I have change a code acording your advice (changed parts are highlited).
I send to Call Library Node as i_d dummy value - zero, and I am expecting that after cuda_Malloc finish i_d would contain pointer to i_d but it is still zero.
Call Library Node configuration for i_d:
Type: Numeric
Data type: Signed 32-bit Integer.
My DLL:
main.cpp:
extern "C" __declspec(dllexport) int cuda_Malloc ( float *i, void **i_d, int N ){
for( float x=0; x<N; x++ )
i[x]=x;
kernel_cuda_Malloc( i, i_d, N );
return 0;
}
extern"C" __declspec(dllexport)int cuda_Calculation(void*i_d,float*result,int N ){
kernel_cuda_calculation( i_d, result, N );
return 0;
}
simple.cu:
__global__ void kernelTest( float *i, int N ){
unsigned int tid = blockIdx.x*blockDim.x + threadIdx.x;
if ( tid<N )
i[tid] += 10;
}
int kernel_cuda_Malloc( float *i, void **i_d, int N ){
cudaMalloc( (void**)&i_d, N*sizeof( float ) );
cudaMemcpy( i_d, i, N*sizeof( float ), cudaMemcpyHostToDevice );
return 0;
}
void kernel_cuda_calculation( float*i_d,float*result,int N
){
dim3 threads; threads.x = 240;
dim3 blocks; blocks.x = ( N/threads.x ) + 1;
kernelTest<<< threads, blocks >>>( i_d, N );
cudaMemcpy( result, i_d, N*sizeof( float ), cudaMemcpyDeviceToHost );
}
04-26-2012 08:23 AM - edited 04-26-2012 08:26 AM
And did you make also changes to the configuration of that parameter in the Call Library Node?

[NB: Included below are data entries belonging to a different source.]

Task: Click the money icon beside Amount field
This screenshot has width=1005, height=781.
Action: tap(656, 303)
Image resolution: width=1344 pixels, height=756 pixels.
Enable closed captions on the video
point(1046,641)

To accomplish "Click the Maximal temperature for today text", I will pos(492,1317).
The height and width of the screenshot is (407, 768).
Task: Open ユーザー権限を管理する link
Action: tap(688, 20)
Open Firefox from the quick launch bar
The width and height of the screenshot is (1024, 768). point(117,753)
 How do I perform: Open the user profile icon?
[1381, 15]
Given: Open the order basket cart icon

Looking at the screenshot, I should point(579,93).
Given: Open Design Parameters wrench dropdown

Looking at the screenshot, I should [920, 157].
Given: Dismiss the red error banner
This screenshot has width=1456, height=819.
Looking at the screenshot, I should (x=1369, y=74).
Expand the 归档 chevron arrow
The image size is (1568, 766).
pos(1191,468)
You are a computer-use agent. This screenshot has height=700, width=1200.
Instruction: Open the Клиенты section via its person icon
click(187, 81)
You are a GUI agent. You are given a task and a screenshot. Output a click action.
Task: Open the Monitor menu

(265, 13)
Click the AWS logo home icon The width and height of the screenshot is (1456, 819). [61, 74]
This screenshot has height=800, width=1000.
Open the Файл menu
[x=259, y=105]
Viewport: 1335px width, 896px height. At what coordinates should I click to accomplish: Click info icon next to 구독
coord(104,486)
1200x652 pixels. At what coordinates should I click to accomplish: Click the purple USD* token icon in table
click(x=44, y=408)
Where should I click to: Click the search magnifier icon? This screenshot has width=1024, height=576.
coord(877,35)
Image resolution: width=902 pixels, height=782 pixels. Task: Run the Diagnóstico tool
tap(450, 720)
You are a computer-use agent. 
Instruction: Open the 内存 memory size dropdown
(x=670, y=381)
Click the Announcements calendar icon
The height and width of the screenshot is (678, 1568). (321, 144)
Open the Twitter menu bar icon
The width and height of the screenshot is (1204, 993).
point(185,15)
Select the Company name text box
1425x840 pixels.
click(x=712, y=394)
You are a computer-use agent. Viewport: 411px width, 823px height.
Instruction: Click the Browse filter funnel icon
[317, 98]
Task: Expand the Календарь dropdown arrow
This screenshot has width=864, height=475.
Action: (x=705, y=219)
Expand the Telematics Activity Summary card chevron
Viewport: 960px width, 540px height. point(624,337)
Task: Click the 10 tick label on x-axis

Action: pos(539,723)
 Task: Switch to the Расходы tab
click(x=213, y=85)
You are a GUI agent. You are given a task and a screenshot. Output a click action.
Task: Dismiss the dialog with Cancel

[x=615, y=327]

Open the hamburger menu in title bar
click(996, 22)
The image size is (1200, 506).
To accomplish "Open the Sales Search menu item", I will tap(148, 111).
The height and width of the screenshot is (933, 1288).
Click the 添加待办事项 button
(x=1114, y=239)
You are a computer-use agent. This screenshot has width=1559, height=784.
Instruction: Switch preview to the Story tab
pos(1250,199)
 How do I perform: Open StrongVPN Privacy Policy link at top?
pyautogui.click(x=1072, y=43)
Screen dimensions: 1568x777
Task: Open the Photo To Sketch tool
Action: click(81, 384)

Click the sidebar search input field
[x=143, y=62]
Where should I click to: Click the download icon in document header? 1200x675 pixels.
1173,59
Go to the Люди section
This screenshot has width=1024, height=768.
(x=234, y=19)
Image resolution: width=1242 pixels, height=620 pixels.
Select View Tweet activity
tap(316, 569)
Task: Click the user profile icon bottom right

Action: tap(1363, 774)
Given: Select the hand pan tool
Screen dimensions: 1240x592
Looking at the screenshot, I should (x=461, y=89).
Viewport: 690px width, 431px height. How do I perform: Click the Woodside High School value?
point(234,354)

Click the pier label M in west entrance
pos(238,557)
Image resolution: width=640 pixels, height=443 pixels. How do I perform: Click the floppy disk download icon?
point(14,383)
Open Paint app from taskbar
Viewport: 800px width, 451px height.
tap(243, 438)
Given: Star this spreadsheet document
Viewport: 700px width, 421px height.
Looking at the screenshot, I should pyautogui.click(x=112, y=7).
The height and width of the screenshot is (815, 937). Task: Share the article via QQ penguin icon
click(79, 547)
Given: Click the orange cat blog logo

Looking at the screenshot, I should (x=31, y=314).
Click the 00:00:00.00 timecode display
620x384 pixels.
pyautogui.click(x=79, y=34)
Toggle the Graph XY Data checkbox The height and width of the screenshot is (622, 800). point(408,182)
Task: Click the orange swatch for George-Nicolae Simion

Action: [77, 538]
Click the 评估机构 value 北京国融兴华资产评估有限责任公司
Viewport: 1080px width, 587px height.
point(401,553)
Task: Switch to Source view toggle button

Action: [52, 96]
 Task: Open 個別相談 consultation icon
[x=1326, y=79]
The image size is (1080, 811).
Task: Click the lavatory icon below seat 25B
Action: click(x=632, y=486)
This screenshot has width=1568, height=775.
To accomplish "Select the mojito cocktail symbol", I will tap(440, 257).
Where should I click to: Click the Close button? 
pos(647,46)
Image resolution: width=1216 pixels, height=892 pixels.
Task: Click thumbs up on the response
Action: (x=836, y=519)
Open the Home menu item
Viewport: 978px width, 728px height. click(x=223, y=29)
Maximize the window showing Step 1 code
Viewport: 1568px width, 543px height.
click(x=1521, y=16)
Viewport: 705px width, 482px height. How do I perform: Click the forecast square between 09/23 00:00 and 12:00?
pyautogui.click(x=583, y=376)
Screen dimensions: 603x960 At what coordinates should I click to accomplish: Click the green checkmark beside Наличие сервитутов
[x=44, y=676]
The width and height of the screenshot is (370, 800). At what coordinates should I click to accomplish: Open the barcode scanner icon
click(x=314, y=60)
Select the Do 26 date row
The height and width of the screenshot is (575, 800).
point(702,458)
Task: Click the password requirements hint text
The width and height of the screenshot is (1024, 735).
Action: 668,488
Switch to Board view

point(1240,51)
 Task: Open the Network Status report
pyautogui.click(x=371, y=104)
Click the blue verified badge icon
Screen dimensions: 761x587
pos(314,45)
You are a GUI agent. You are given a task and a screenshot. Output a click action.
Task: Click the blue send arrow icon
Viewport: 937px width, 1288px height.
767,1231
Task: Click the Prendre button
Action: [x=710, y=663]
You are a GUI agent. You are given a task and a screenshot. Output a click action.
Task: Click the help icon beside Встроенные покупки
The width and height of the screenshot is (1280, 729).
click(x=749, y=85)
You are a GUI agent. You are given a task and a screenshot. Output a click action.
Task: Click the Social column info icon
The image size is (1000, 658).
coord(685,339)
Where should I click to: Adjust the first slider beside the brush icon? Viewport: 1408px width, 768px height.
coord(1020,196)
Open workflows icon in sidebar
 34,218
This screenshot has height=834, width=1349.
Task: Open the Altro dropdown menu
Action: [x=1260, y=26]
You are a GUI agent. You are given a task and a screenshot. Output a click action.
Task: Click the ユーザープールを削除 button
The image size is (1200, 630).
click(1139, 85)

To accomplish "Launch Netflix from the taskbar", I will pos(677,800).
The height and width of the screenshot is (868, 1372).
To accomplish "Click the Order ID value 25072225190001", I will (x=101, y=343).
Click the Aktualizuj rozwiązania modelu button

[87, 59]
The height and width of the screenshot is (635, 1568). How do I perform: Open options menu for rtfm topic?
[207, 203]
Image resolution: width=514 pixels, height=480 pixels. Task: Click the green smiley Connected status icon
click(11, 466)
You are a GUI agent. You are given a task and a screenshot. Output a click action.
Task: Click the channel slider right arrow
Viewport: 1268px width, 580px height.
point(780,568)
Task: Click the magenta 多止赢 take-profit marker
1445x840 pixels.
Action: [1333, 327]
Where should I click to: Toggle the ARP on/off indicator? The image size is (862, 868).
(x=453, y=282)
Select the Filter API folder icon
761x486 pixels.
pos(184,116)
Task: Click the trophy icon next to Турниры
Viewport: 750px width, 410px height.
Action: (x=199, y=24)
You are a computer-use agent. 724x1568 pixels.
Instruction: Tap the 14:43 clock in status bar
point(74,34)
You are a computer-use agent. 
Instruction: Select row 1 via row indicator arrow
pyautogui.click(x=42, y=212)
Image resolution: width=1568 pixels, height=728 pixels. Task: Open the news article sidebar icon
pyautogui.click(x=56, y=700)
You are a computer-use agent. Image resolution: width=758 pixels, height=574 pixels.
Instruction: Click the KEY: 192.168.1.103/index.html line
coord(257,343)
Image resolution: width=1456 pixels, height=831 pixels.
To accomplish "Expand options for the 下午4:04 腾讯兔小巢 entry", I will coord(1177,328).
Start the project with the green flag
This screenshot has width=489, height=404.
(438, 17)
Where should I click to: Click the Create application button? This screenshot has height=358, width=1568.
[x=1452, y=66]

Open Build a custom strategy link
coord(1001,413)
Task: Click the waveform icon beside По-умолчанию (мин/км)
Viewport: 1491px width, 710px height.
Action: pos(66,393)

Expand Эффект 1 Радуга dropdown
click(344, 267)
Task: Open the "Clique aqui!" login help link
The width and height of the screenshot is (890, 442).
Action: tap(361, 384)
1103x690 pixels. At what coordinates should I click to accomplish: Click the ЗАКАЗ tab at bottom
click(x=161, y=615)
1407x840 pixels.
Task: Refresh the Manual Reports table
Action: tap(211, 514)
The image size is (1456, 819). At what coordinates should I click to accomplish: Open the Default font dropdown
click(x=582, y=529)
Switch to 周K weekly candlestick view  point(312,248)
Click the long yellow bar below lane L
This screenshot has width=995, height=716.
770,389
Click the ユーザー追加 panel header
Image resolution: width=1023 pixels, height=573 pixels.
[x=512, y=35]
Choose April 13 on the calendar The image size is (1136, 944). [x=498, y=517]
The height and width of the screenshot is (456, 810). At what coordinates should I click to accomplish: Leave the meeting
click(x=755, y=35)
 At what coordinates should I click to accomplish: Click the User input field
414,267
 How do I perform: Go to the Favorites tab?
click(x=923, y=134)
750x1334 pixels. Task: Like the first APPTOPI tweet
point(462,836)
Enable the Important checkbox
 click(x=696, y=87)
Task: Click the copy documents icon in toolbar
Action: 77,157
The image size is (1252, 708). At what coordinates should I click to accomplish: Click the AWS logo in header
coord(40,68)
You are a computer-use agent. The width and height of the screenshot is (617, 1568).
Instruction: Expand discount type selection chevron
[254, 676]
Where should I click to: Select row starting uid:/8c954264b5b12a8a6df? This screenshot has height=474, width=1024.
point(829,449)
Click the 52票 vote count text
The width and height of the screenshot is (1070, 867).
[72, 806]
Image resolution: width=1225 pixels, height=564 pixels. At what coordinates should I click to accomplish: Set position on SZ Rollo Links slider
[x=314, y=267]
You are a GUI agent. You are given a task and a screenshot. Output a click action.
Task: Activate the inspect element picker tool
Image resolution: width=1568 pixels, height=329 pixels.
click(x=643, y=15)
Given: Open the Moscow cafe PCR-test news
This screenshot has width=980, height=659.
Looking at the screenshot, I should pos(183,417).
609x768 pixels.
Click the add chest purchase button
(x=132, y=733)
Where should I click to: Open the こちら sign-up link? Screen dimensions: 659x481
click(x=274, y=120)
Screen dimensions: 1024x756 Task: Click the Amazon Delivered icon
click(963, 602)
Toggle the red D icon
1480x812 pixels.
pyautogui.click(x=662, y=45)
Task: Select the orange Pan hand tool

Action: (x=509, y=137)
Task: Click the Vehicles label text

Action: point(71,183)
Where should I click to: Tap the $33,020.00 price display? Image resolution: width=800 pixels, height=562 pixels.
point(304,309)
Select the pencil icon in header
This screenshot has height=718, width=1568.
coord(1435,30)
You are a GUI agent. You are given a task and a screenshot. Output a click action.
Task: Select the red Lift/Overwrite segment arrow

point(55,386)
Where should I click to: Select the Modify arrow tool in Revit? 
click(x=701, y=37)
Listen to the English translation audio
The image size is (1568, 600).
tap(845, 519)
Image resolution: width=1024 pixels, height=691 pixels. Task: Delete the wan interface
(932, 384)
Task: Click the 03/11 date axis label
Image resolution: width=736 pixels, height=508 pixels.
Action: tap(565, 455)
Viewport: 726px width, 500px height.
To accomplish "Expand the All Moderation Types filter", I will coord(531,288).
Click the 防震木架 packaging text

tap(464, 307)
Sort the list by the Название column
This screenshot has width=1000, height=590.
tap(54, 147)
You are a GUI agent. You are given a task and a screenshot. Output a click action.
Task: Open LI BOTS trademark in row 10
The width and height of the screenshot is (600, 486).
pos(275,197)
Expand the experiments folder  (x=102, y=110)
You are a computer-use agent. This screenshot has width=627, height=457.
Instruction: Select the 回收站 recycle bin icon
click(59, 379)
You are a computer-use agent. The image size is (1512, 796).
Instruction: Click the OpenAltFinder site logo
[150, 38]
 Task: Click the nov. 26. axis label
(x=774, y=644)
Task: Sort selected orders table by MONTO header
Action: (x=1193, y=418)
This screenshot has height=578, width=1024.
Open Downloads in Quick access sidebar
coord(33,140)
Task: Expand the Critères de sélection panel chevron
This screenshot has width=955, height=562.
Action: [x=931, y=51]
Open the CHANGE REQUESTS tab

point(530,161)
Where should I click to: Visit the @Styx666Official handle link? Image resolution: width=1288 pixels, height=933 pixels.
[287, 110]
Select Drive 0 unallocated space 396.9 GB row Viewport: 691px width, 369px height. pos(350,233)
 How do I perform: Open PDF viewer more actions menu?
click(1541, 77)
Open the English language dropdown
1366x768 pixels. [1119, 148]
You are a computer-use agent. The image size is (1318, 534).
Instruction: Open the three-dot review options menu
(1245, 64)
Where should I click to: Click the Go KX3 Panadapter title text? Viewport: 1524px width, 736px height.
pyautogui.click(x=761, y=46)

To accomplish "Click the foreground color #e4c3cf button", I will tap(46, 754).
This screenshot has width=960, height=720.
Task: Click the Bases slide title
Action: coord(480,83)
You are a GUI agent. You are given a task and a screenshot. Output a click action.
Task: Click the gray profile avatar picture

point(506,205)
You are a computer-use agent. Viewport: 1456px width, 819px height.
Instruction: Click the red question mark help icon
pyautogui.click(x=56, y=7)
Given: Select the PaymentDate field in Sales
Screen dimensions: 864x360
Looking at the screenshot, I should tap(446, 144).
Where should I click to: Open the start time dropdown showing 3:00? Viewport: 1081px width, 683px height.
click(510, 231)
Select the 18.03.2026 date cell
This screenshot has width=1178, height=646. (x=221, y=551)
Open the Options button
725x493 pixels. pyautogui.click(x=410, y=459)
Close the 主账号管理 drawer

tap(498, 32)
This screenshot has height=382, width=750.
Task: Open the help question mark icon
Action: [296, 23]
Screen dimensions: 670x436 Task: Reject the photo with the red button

You also forgot to remove the pointer operator inside kernel_cuda_Malloc().
These have little to do with LabVIEW, CUDA or the Call Library Node, but are deficits in basic understanding about pointers. Read through a C text book and work specifically through the chapter about pointers.
04-26-2012 08:27 AM
I send to Call Library Node as i_d dummy value - zero, and I am expecting that after cuda_Malloc finish i_d would contain pointer to i_d but it is still zero.
Call Library Node configuration for i_d:
Type: Numeric
Data type: Signed 32-bit Integer.
04-26-2012 08:31 AM
you changed the pointer from being passed as value to be passed by reference in the C code, so you should make the according change in the Call Library Node too.
04-26-2012 08:45 AM
I do not know how to configure Call Library Node properly.
I do not know which option is the right one.
04-26-2012 08:55 AM
You do know what is the differnce about passing a parameter by value and by reference? And you do realize that these correspond to the two possible valus of the Pass control in the Call Library Node configuration?